When I say guerrilla research, I don’t mean go bananas or conduct jungle warfare research. Guerrilla research is really just a way to say that you’ve taken a regular UX research method and altered it to reduce time and cost.
To do so, you often end up reducing scope and/or rigour. The key to successful guerrilla research is to strike the right balance to hit time and budget goals, but still be rigorous enough to gather valuable feedback.
Read on for a framework for reducing any research method and an overview of the best time to use guerrilla tactics.
Crafting your guerilla plan
You can “guerrilla-ise” any UX research method, and there’s almost never one single correct way to do so. That said, qualitative techniques like usability tests and interviews lend themselves especially well to guerrilla-isation.
The easiest way I’ve found to plan guerrilla research is to start by determining how you’d do the research if you had desired time and budget. Then work backwards to find the elements you can toggle to make it work for the situation. The first place I look to cut is scope of the research question.
Let’s say your team is working on a new healthcare application and wants to assess the usability of the entire onboarding process. That’s an excellent goal, but pretty broad. Perhaps you could focus your study just on the first few steps of the signup process, but not the follow-up tutorial, or vice versa.
Once you’ve narrowed down your key research goals, you can start looking at what sorts of methods will answer your questions. The process for choosing a research method is the same, regardless of whether you’re trying to go guerrilla or not. For a great summary of choosing a method, take a look at Christian Rohrer’s excellent summary on NNG’s blog or this UX planet article.
Besides narrowing the scope of your research goal, think about the details that make up a study.

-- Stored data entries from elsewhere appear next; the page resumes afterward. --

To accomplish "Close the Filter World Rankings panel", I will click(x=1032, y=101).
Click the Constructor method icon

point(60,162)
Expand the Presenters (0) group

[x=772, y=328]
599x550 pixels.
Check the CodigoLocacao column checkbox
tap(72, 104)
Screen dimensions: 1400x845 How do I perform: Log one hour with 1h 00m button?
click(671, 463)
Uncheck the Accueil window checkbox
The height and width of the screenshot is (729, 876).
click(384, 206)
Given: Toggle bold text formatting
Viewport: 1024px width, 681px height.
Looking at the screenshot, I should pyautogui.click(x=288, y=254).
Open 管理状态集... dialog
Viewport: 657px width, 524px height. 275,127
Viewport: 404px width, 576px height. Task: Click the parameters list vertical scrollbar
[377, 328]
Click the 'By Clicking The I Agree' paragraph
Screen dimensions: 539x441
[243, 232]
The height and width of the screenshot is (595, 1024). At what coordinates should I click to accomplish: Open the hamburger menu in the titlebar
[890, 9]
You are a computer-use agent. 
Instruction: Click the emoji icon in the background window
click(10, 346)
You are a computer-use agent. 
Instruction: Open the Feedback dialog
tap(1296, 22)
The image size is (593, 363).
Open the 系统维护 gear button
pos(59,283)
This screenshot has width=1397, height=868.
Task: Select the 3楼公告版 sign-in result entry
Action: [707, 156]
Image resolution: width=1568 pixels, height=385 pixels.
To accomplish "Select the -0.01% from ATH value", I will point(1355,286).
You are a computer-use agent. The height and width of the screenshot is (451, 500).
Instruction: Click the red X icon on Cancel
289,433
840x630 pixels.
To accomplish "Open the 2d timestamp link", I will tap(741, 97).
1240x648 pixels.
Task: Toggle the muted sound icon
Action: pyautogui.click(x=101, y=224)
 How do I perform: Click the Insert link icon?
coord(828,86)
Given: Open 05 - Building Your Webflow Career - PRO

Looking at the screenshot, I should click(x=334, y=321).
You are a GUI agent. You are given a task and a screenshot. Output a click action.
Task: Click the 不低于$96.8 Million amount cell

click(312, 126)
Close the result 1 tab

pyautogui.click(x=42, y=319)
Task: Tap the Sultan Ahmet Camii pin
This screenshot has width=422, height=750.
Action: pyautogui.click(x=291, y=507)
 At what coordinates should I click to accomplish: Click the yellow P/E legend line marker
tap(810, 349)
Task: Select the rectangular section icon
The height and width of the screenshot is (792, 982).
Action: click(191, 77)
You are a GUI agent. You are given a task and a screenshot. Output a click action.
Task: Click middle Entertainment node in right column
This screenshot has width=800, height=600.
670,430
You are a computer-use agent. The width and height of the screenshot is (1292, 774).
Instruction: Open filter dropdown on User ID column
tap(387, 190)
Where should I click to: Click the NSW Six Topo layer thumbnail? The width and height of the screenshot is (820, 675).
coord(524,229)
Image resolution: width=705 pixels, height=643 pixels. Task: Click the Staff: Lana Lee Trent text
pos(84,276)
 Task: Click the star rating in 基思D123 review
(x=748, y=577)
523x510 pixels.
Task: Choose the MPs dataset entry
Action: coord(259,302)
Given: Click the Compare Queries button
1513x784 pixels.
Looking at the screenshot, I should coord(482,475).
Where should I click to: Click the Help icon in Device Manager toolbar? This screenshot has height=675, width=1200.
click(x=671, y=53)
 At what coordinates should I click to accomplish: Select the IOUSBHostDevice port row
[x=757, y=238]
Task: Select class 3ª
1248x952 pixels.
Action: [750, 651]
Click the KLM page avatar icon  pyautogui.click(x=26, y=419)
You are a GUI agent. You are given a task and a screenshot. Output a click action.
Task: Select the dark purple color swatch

This includes questions such as:
- What do you need to build or demonstrate?
- How many sessions or participants do you need?
- How will you recruit them?
- What’s the context of the studies?
Then you can take a look at all those elements, identify where your biggest time and money costs are, and prioritise elements to shift.
Reducing scope
Let’s say, for example, that you determine the ideal way to test the onboarding flow of your new app is to conduct 10 one-hour usability sessions of the fully functional prototype. The tests will take place in a lab and you’ll have a participant-recruitment firm find participants that represent your main persona.
There are many ways you could shift to reduce time and costs in this example.
You could:
- Run test sessions remotely instead of in a lab
- Reduce the number of sessions overall
- Run unmoderated studies
- Build a simpler wireframe or paper prototype
- Recruit participants on social media
- Intercept people in a public location
- Or a combination of these methods
To decide what to alter, look at what will have the biggest impact on time, budget, and validity of your results.
For example, if working with a recruiting firm will be time consuming and expensive, you’ll want to look for alternative ways to recruit. Intercepting people in public is what many of us envision when we think of guerrilla research. You could do that, or you could also find participants on social media or live-intercept them from a site or web app.
You may even decide to combine multiple guerilla-ising techniques, such as conducting fewer sessions and doing so remotely, or showing a simple prototype to people who you intercept.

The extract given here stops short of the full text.